Exercise
Beginning with the line that contains "Screen dimensions: 272x151", repeat each line exactly through the end of the listing below. Pictures stay out.

Source material Start Marker

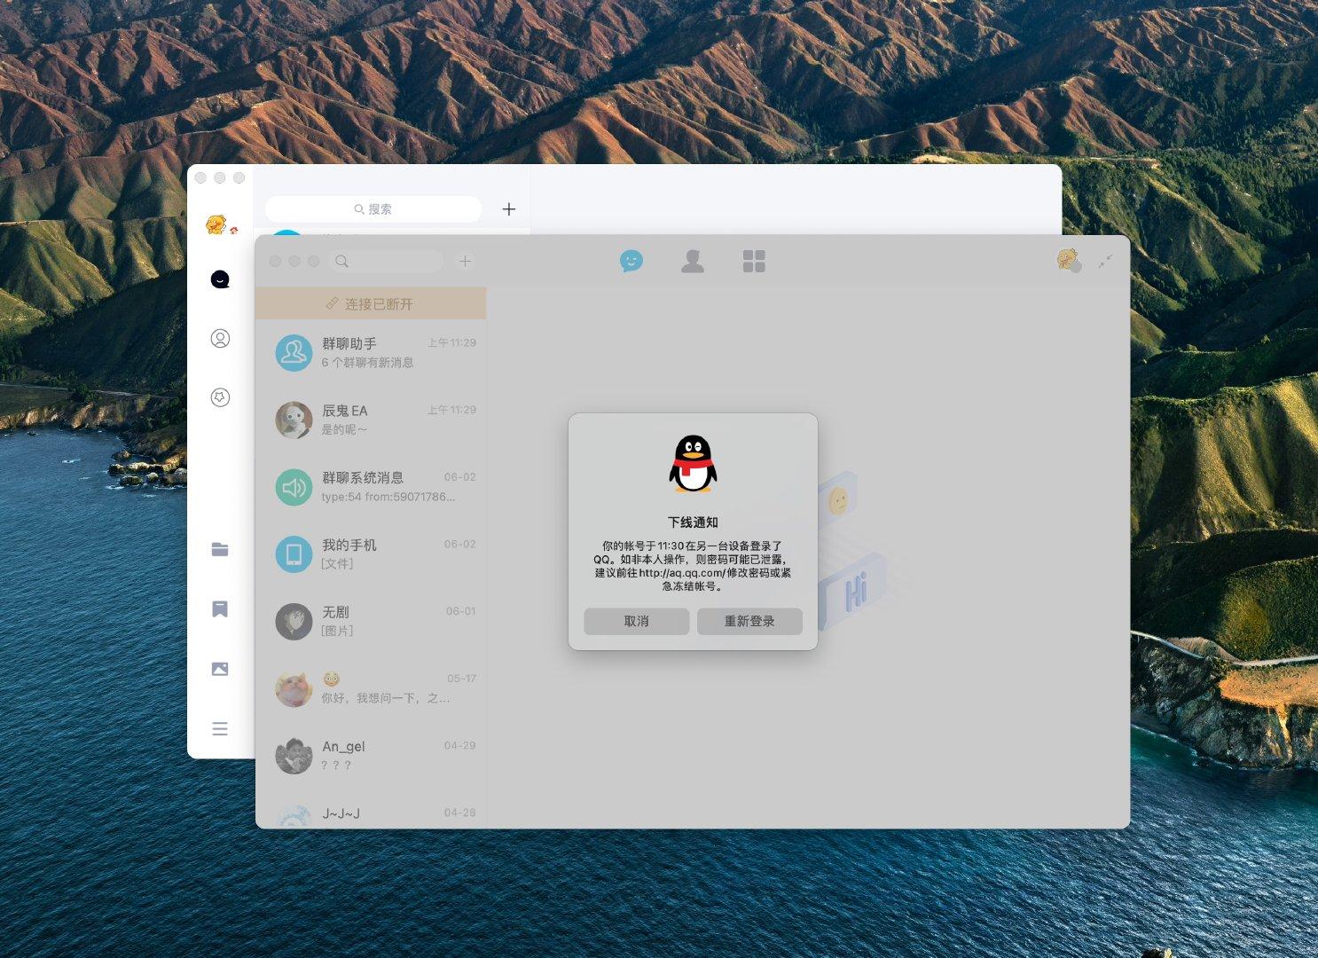Image resolution: width=1318 pixels, height=958 pixels.
Task: Click the + button in the back window toolbar
Action: (508, 208)
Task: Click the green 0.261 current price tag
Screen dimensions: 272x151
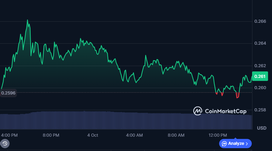Action: 259,76
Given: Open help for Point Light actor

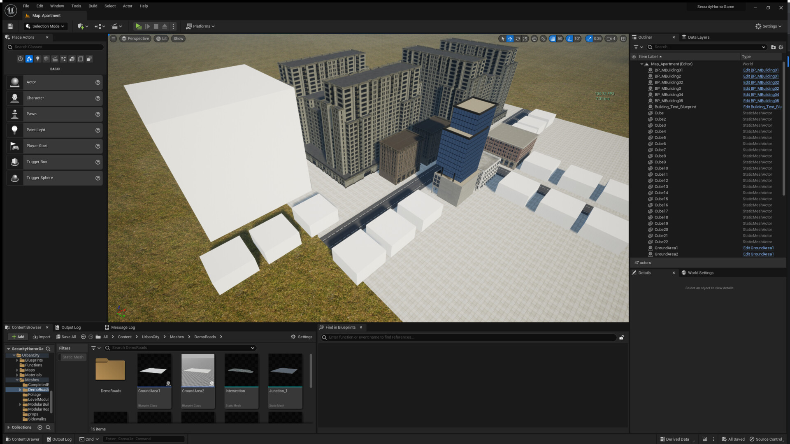Looking at the screenshot, I should [98, 130].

Source material End Marker

Task output
Screen dimensions: 272x151
Action: 259,76
Given: Open help for Point Light actor

Looking at the screenshot, I should [98, 130].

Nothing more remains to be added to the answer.